States now have an opportunity to strengthen these platforms by defining clear mandates, ensuring regular public disclosure of decisions, and embedding coordination across parallel administrative hierarchies.

Equally important is the absence of strong participatory institutions at the local level. The Rules emphasise administrative reporting and regulatory compliance but do not sufficiently encourage citizen engagement, ward-level monitoring or community-based review mechanisms. Without such participatory structures, local accountability weakens and the credibility of reported data becomes harder to verify. In this context, a centralised portal may function primarily as a one-way reporting tool rather than a platform for collective learning, system improvement and local planning.

A second major challenge lies in how the new regulatory framework engages with India’s informal waste sector. On one hand, the Rules continue to encourage states to develop strategies for integrating informal waste workers and advise local bodies to recognise and promote their participation. 

On the other hand, they require all entities to engage only with registered actors within the compliance system. This effectively assumes that informal workers will be brought into the formal system through registration processes or through their association with recognised organisations.

Navigating informality

The Rules mandate local bodies to undertake this process of identification and registration and to upload these details to the central portal. However, the scale of India’s informal waste workforce presents a significant challenge. 

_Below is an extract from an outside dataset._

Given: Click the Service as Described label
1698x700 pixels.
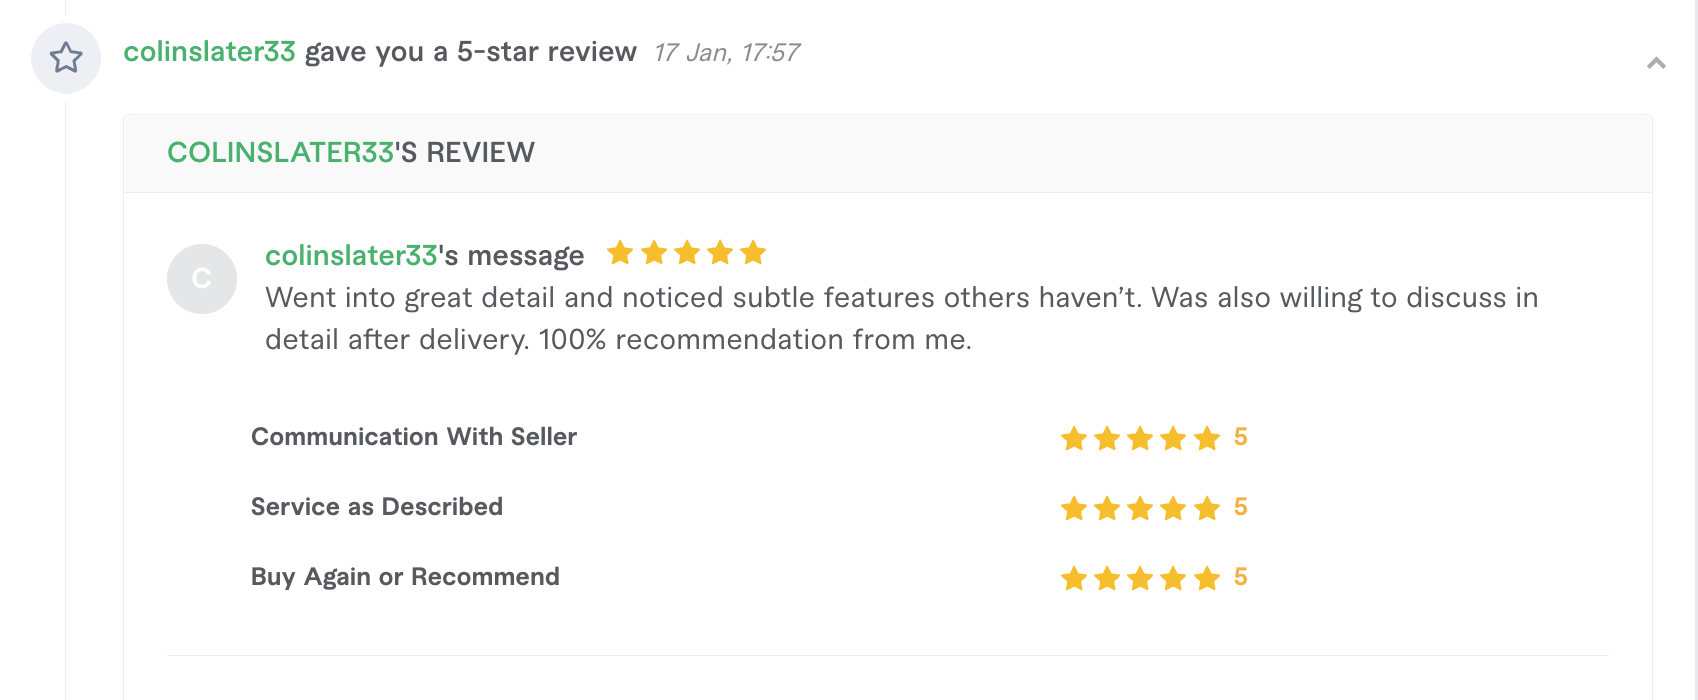Looking at the screenshot, I should pyautogui.click(x=377, y=507).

Recent initiatives such as the National Action for Mechanised Sanitation Ecosystem (NAMASTE), implemented by the Union Ministries of Social Justice and Empowerment and Housing and Urban Affairs, profiled approximately 150,000 sanitation and waste workers during a six-month drive — estimated to represent only around five to ten per cent of the total workforce engaged in waste-related activities. This experience suggests that without sustained, coordinated and large-scale identification efforts, many informal workers may remain outside the formal compliance system.

There is also a subtle institutional shift in the new Rules regarding representation. The earlier State-Level Advisory Committee explicitly required representation from civil society organisations or NGOs working with informal waste workers. The proposed Committee for Effective Implementation does not contain a similar mandate. This raises questions about whether the voices and experiences of the informal workforce will find adequate representation in the new governance structure.

Strengthening local action

With the Rules scheduled to come into effect in April 2026 and staggered compliance timelines ranging from 18 to 36 months, the transition period must be used strategically. Capacity building, institutional coordination and clarification of operational guidelines need to begin immediately.

The requirement for states to prepare State Strategies and for cities to frame or update bye-laws should not be viewed merely as procedural obligations. These instruments can help adapt national regulations to local realities. Sub-national governments must use this space proactively to align infrastructure, finance and institutional roles with the new compliance architecture.

Equally important is the creation of collaborative governance platforms that bring together pollution control boards, local bodies, private operators, civil society organisations and community groups. Such platforms can help bridge the divide between regulatory oversight and operational realities.

Finally, environmental compensation funds and extended responsibility contributions must be transparently reinvested in strengthening waste management systems. Ensuring that these financial resources support infrastructure, capacity development and community engagement will be essential for the credibility of the polluter-pays framework.

The new Solid Waste Management Rules signal a stricter regulatory phase in India’s waste governance. Yet regulation alone cannot transform the system. Their success will depend on whether digital compliance mechanisms are accompanied by institutional clarity, financial alignment and meaningful participation from those who manage waste on the ground every day.